*EXERCISE REQUIREMENTS*: Copy out the lines of the data verbatim, beginning with the line containing "Page (821, 22)" and ending after the line containing "What do you see at coordinates (233, 234)".

Items listed in a dataset
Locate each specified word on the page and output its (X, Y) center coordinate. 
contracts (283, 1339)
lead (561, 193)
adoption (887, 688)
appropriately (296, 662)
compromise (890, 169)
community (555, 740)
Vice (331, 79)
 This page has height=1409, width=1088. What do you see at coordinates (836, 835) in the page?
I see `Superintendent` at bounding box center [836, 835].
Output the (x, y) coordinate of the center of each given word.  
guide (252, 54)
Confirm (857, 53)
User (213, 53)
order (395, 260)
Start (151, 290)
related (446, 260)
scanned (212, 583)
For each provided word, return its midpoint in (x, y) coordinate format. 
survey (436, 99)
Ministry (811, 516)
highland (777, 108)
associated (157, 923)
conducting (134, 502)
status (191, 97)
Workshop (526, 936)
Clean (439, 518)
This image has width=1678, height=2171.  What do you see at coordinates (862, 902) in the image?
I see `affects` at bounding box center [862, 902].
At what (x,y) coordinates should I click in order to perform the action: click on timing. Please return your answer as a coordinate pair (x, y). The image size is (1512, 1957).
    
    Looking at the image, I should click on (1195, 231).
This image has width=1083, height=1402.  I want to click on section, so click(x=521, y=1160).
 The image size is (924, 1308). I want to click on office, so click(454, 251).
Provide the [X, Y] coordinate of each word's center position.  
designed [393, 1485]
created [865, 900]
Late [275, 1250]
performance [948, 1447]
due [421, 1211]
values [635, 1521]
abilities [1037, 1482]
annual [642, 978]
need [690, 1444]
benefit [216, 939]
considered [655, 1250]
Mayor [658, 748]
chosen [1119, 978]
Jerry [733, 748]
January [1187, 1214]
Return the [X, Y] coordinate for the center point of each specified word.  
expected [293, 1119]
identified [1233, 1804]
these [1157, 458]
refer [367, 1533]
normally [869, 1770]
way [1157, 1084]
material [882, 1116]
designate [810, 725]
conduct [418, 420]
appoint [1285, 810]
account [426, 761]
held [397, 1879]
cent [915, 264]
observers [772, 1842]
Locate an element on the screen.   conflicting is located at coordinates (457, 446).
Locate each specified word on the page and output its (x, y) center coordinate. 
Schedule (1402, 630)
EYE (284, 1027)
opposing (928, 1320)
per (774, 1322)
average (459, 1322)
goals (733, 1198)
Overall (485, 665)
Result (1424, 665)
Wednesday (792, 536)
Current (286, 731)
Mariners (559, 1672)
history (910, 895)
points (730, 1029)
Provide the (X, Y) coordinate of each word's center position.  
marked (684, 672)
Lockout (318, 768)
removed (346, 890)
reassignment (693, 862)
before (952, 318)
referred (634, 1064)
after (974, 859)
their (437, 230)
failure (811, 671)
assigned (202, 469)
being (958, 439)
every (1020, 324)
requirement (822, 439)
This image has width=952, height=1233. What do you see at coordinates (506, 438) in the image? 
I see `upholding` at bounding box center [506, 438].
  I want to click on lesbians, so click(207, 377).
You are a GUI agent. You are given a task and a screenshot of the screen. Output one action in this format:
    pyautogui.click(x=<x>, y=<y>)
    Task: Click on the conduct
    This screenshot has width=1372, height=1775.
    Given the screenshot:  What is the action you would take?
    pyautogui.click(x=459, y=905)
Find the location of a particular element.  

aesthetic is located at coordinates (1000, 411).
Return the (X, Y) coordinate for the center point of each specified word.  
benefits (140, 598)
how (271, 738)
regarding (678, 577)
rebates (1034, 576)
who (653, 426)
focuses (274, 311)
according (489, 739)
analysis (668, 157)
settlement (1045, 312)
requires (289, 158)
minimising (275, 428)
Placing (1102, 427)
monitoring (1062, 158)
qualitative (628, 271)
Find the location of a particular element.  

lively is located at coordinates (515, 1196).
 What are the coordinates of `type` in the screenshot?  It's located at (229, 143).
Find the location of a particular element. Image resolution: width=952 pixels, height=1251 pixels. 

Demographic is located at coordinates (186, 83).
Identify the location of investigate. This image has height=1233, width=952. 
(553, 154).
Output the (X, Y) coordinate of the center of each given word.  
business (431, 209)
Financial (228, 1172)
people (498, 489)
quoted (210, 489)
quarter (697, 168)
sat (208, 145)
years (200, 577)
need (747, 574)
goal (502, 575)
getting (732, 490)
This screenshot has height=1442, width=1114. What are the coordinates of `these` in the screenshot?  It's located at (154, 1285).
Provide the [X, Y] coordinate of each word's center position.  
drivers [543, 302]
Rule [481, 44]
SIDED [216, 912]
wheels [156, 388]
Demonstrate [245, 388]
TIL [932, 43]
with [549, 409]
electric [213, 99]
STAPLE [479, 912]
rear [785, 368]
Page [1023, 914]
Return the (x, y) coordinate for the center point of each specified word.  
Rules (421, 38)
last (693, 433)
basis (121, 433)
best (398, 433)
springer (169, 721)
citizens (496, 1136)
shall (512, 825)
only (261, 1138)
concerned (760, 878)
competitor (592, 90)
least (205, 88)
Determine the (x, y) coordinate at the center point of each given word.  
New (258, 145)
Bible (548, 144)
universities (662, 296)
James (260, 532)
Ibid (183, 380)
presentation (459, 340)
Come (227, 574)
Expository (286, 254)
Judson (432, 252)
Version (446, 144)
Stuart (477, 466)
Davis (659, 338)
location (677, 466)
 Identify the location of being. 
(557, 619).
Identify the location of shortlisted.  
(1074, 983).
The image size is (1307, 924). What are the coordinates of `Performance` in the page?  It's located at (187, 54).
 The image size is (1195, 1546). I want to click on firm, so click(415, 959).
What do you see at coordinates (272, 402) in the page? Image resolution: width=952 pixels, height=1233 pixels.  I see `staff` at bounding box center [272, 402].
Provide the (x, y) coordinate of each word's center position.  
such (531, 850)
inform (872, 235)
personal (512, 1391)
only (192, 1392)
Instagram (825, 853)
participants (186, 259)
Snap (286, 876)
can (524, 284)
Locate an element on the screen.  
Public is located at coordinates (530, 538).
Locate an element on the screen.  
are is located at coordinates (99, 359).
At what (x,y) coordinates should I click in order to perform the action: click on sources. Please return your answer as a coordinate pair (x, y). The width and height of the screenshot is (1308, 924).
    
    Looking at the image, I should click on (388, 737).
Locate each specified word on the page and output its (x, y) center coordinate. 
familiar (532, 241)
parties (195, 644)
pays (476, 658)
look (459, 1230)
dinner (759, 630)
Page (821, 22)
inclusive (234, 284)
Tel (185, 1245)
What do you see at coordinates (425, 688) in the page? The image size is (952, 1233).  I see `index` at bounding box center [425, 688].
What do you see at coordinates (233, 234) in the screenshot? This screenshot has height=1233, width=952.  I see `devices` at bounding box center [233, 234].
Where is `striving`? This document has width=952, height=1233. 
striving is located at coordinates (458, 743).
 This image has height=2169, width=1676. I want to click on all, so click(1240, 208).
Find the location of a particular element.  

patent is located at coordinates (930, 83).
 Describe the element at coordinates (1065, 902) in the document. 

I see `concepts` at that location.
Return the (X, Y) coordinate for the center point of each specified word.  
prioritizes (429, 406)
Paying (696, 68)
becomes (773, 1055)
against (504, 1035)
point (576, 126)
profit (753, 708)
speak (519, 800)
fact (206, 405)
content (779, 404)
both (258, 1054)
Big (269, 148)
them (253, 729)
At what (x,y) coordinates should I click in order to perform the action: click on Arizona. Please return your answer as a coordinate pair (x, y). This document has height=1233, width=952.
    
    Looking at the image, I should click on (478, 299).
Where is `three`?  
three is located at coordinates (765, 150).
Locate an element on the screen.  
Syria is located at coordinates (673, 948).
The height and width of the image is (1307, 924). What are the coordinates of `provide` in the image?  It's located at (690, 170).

*RESPONSE BELOW*:
Page (821, 22)
inclusive (234, 284)
Tel (185, 1245)
What do you see at coordinates (425, 688) in the page? The image size is (952, 1233).  I see `index` at bounding box center [425, 688].
What do you see at coordinates (233, 234) in the screenshot? This screenshot has height=1233, width=952.  I see `devices` at bounding box center [233, 234].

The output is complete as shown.